To many viewers, Ray Mears is a ‘blokes bloke’, a somewhat macho Guy going around telling us how to survive in Antartica or somewhere, you know, somewhere we’re never likely to go to etc., but underneath that is the fact he is top of the trade in survival techniques, saying himself “Knowledge is the key to survival and the best thing about that is; it doesn’t weigh anything.”
His credencials are second to none. As a young boy (born 1964), he started learning about the outdoor life on the North Downs learning to track foxes and without sufficient money to afford camping out, built Bivvi’s instead! Through sheer enthusiasm and love of the subject, his knowledge grew and grew.
In 1983, he opened the ‘Woodlore School of Wilderness Bushcraft’. His expertise for wildlife, the outdoors and the ability to do anything from building a plate holder from wood to making a Canoe soon got round and in 1992 he started filming with the BBC ‘Tracks’ Team.
The BBC, knowing that he really did do what he said on the tin, rather than someone who knew a bit, but had good TV presence, gave him his first solo series in 2003.
Previous series have maybe been a bit on the MAN against the elements and probably magnetized viewers made up of older ex-Scout Leaders, Company types who do their Team Bonding exercises in the Lake District and those who walk Blackheath Common on a regular basis.
But watching the first episode of Northern Frontier changed it from macho to magic. We are now blessed with an hour long programme where on his epic journey through Canada, he meets local folk to learn their craftsmanship, skills and culture, a fine combination of characters and personalities.
What really came over in the first episode was how helpless we humans really are! Well, it’s true.
It takes us probably 20 odd years, education, Courses and anything else to reach that standard – and that’s not in a climate where temperatures reach minus 40 degrees!

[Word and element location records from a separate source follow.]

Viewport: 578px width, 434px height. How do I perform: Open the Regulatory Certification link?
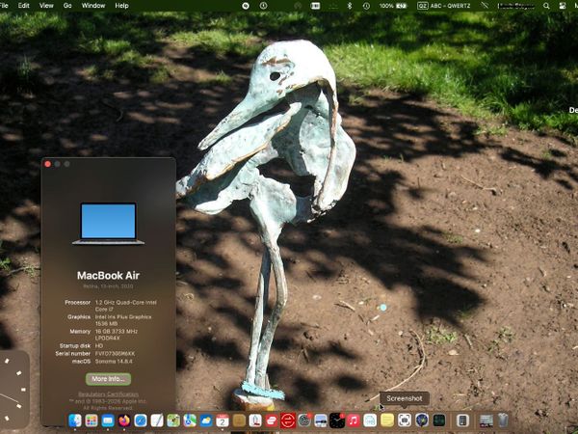click(x=108, y=393)
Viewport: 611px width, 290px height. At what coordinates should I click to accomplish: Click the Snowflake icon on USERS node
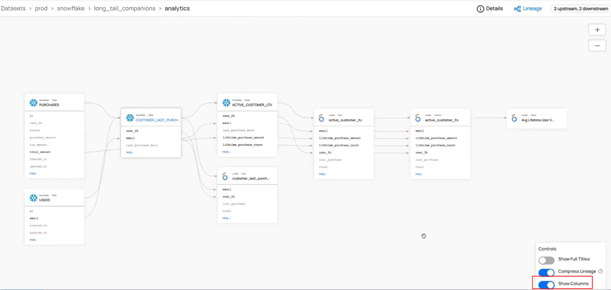tap(33, 198)
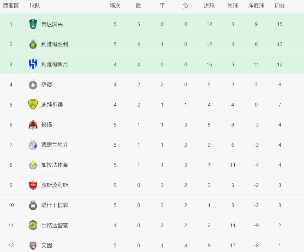Click the 吉达国民 team crest icon
This screenshot has height=252, width=304.
33,24
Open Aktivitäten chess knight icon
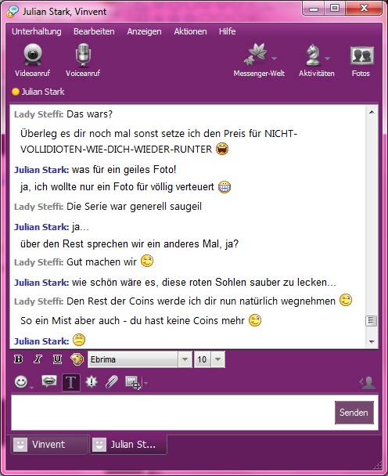 point(313,55)
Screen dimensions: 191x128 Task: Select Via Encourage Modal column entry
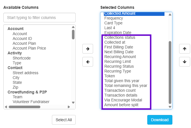click(x=123, y=100)
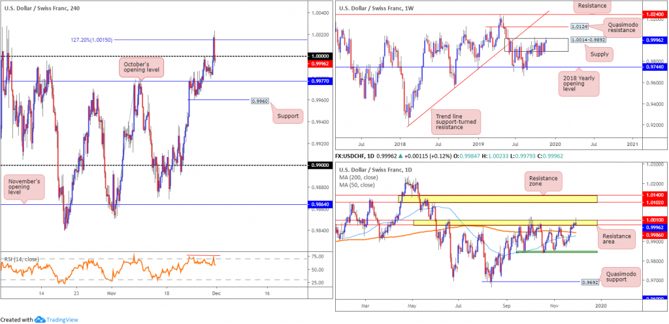Open the 'Created with TradingView' link
The image size is (669, 324).
[39, 319]
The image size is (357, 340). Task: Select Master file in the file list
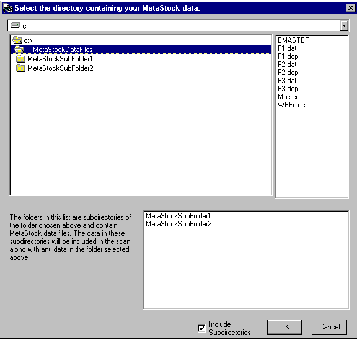point(288,97)
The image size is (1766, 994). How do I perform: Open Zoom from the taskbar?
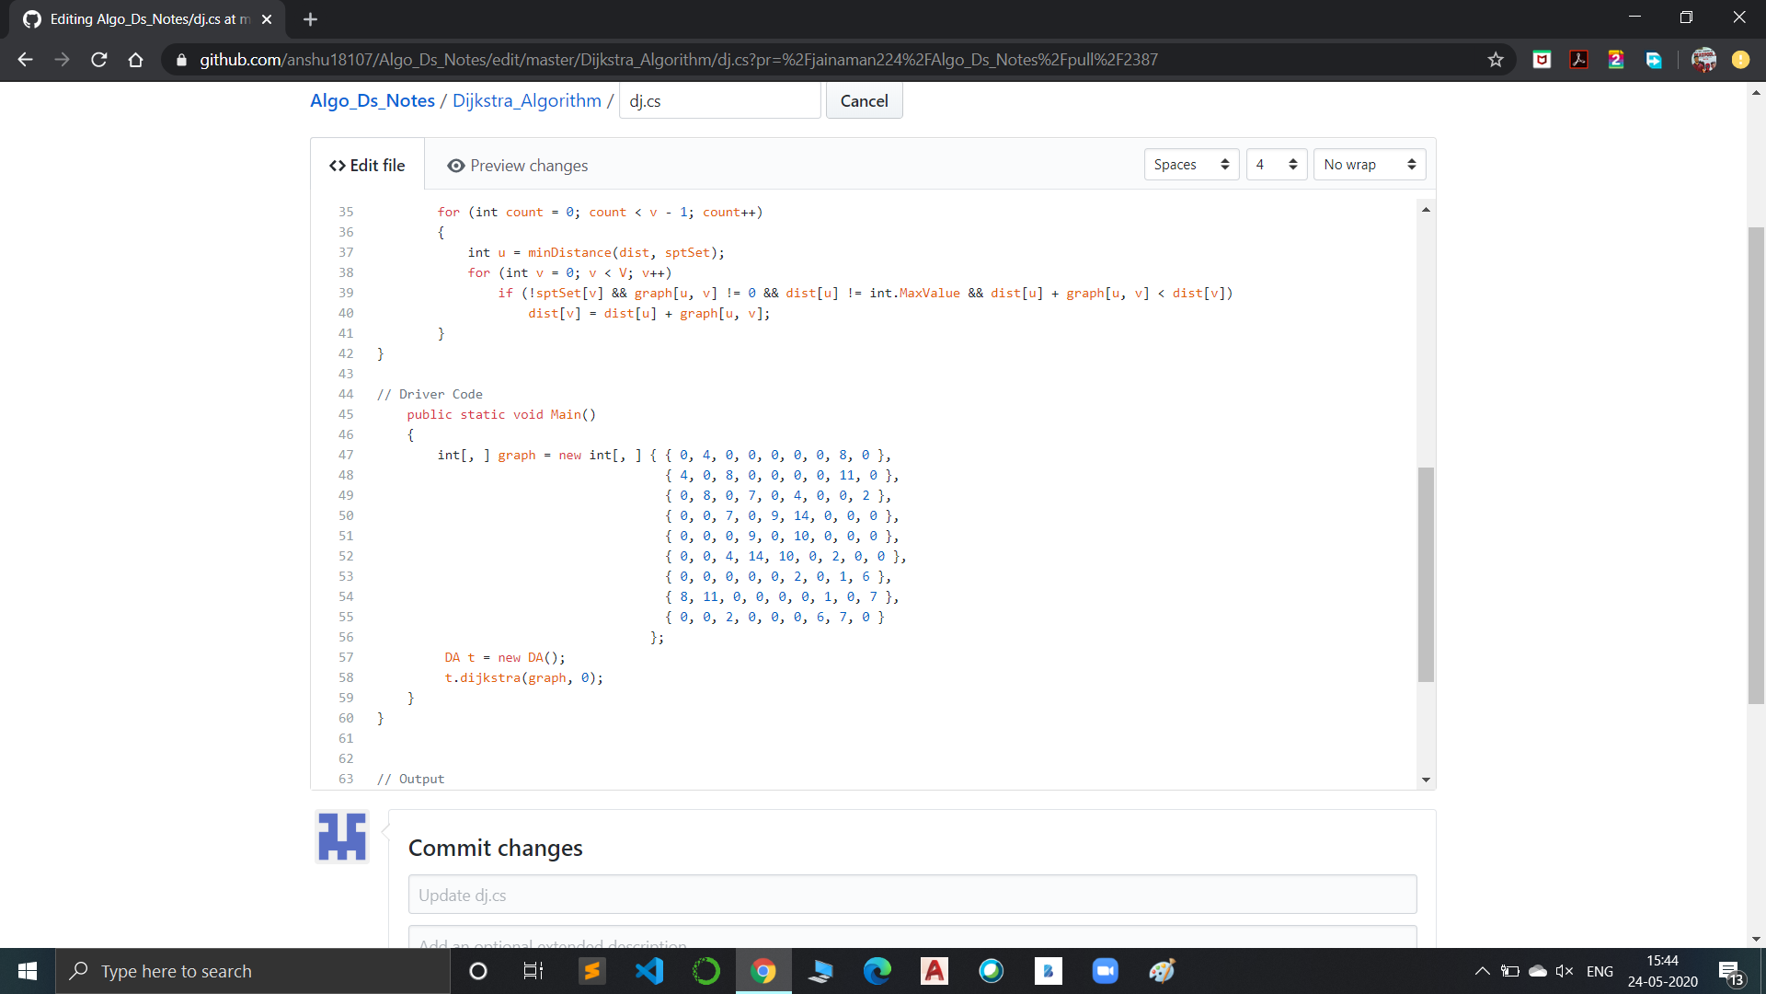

Beautifully filmed in true BBC fashion we saw him making a Bivvi in Summer and setting up camp in Winter with some tips which are even relevant to us! ie. In the cold, work slowly. If you build up a sweat you become damp and will suffer when evening comes and it gets cooler.

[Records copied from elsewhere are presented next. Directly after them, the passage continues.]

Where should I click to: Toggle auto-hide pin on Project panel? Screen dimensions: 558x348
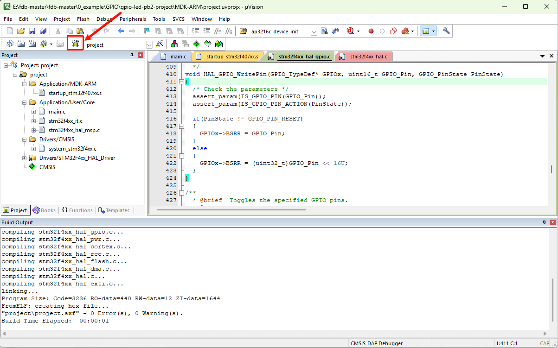132,55
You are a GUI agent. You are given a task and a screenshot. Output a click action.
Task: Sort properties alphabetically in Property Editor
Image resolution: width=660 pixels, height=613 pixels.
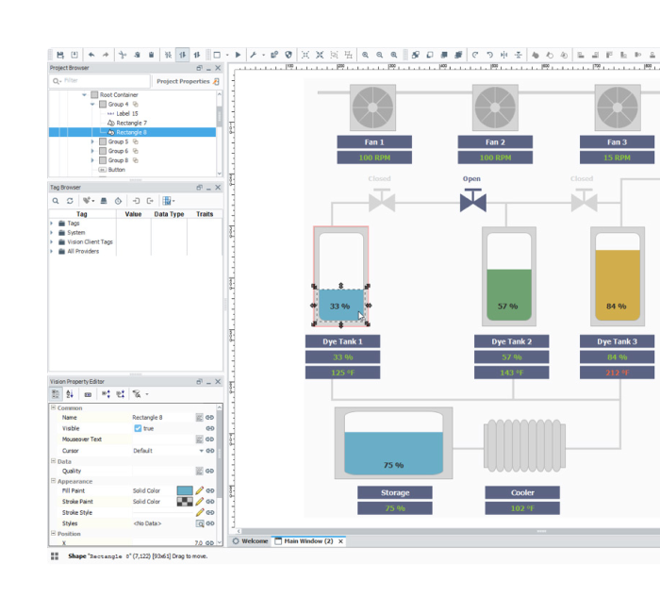pos(70,394)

No matter what age or gender you may be, there will be something in this series which will either be of some relevance or just a better understanding of our environment and how we can not only try to save it, but to maintain it for future generations.
That’s what I got out of last night. Although it wasn’t said, it showed to me that we are mere custodians of this Planet for the short amount of time we are on it. What we choose to do to anything will effect the future in one way or the other. It’s our responsibility to leave a place how we found it, if not better.
Let’s hope we are never forced to need some of the survival techniques he teaches us, but knowledge of them can’t do us any harm !
Super Television for sure.
I must admit that I like to watch these type of programs, too. Some would find that strange for a female. But, having been a girl scout myself, the interest in all those natural survival skills has not deminished over the years, infact it seems far more important to me now as I get older. And I do agree with your sentiment; `Lets hope we are never forced to need some of these techniques, but knowledge of them can`t do us any harm’.